Healthcheck implementation

wzhou · February 11, 2021, 11:18pm

Has anyone have experience implementing a healthcheck using Python script exit code? I wrote a python script that after certain time, sys.exit(0) or sys.exit(1). I was expecting the healthcheck can use it to determine the health of container… But it didn’t work properly. The condition is always starting… then restart… Does anyone have experience?

gelbal · February 12, 2021, 3:52pm

Hey @wzhou first of all welcome to the balena community!
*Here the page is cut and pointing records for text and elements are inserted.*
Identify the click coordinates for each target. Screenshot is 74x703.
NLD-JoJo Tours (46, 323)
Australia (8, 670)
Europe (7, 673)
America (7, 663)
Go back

Can you please expand on your use case?

You could utilize the same named Docker compose file’s configuration option perhaps:

We have a Javascript example to demo this capability on a balena device:

Additionally, the device supervisor has the following endpoint that you might be interested in utilizing instead of building such logic yourself:

I wanted to give some general direction. Then let us know if you have any specific questions.

Cheers…

wzhou · February 14, 2021, 10:51pm

Hi @gelbal , thanks for your quick reply!
I have an acquisition container running a camera capture pipeline. For the healthcheck, I put this in my docker compose (2.1) file for this container:

healthcheck:
  test: ["CMD", "curl", "-f", "http://localhost"]
  interval: 1m30s
  timeout: 10s
  retries: 3

However, when I start the container, it always returns like Up 4 minutes (health: starting)
Then after some certain time, it restarts the container, like Up 36 seconds (health: starting) So it basically never in a healthy condition, but I can assure the camera capture is running fine (I got images as output for that container)…
my resin_supervisor looks fine, it has
Up 8 minutes (healthy) resin_supervisor
I thought this is a simple standard health check, but not sure why it’s not returning a healthy condition?
Thanks…

gelbal · February 15, 2021, 2:44pm

Hi @wzhou, before you implement this healthcheck, I advise you to take a step to think through these questions:

How would I verify that the service is running fine? How could I reason that the camera is working as expected?
Can I ping the open ports of the service? Or does this service write its status (running fine, broken) to the filesystem?
How can I ping the open ports? Or how can I read the service status update?

In the following example project, there is a web server running. It has a port exposed for querying and furthermore there is a specific endpoint to query to check status (localhost:8080/status).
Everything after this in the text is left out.